Explain how variable hiding is working in this Java code

Question

Consider below code

class A
{
    int x = 5;
    void foo()
    {
        System.out.println(this.x);
    }
}
class B extends A
{
    int x = 6;
    // some extra stuff
}
class C
{
    public static void main(String args[])
    {
         B b = new B();
         System.out.println(b.x);
         System.out.println(((A)b).x);
         b.foo();
    }
 }  

Output of the program is

6
5
5

I understand the first two but can't get my head around the last one. How does b.foo() print 5. B class will inherit the foo method. But shouldn't it print what b.x would print? What exactly is happening here?

Answer 1

Yes, the B class inherits the foo method. But the variable x in B hides the x in A; it doesn't replace it.

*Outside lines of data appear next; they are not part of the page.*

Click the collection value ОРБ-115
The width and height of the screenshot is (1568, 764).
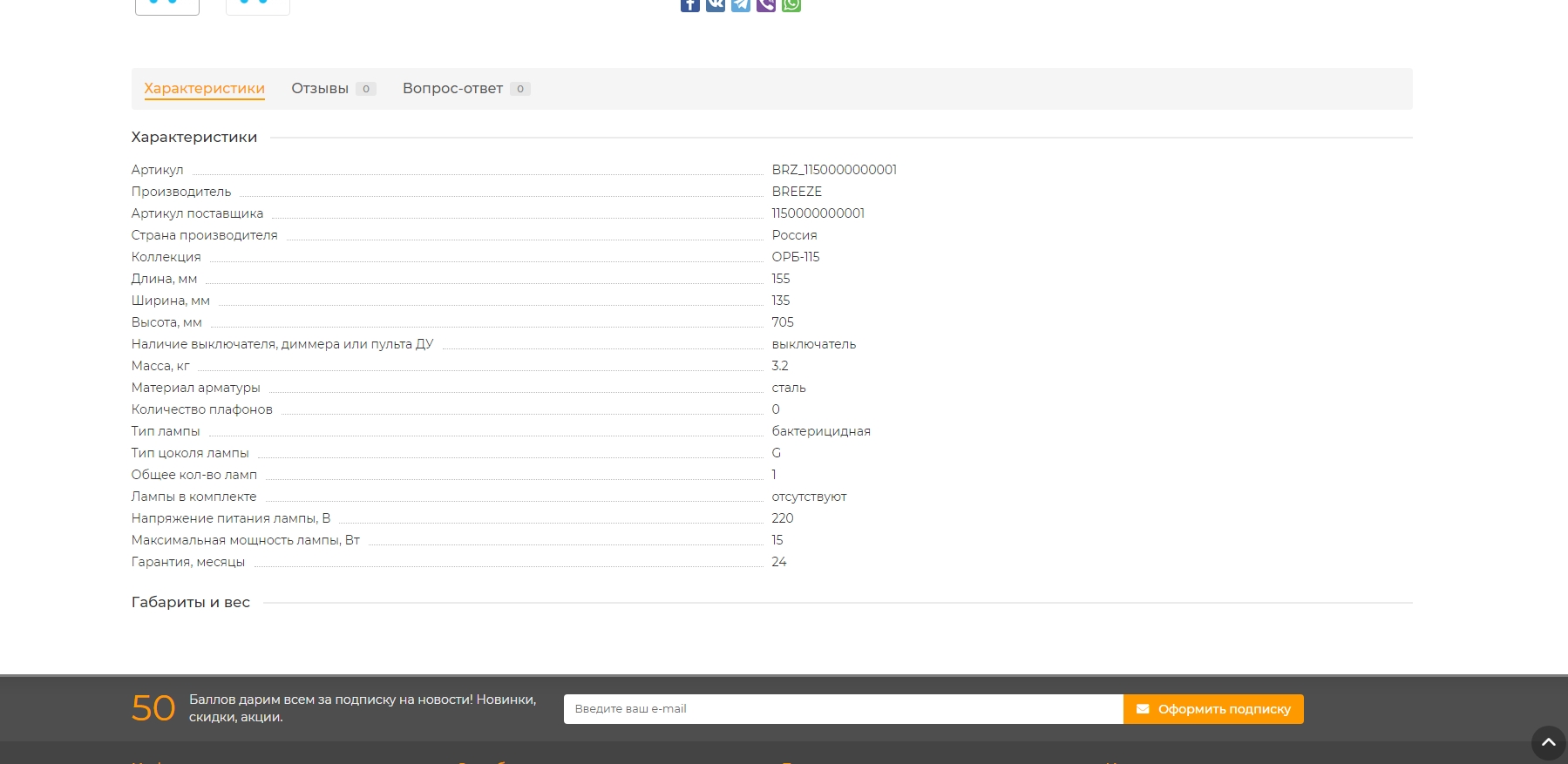pyautogui.click(x=796, y=257)
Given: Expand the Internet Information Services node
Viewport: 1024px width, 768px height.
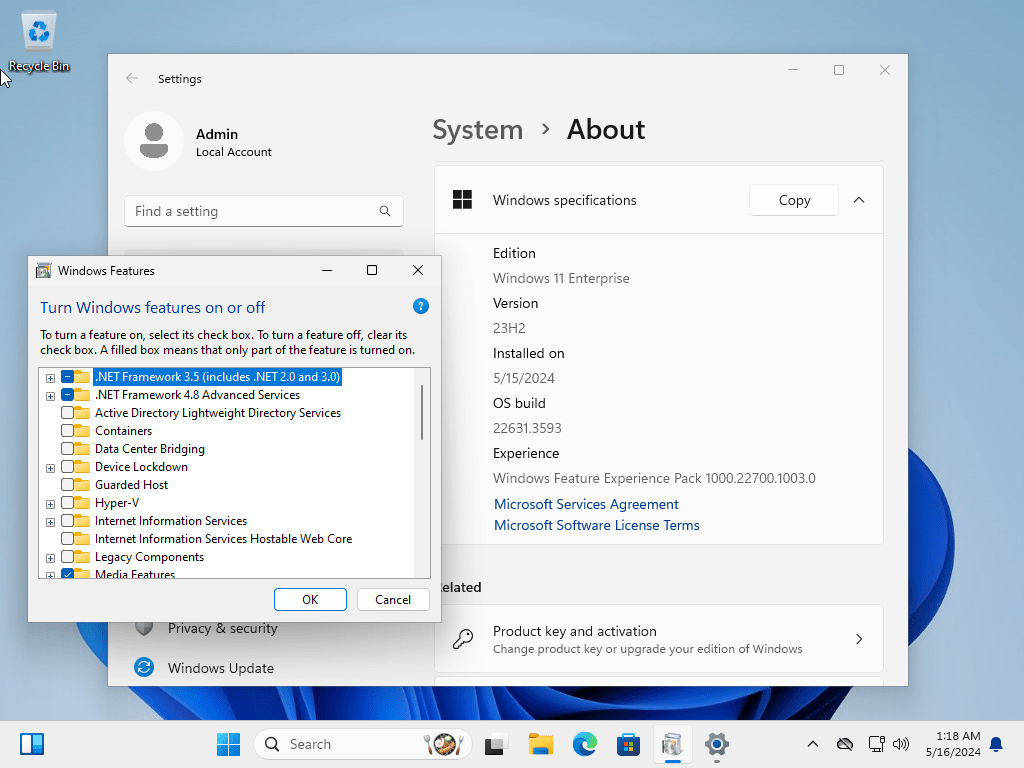Looking at the screenshot, I should click(50, 521).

This is an issue of scope. The foo method in A sees only the variables that are in scope. The only variable in scope is the instance variable x in A.

The foo method is inherited, but not overridden, in B. If you were to explicitly override foo with the same exact code:

class B extends A
{
    int x = 6;

    @Override
    void foo()
    {
        System.out.println(this.x);
    }
}

Then the variable that would be in scope when referred to by this.x would be B's x, and 6 would be printed. While the text of the method is the same, the reference is different because of scope.

Incidentally, if you really wanted to refer to A's x in the B class, you can use super.x.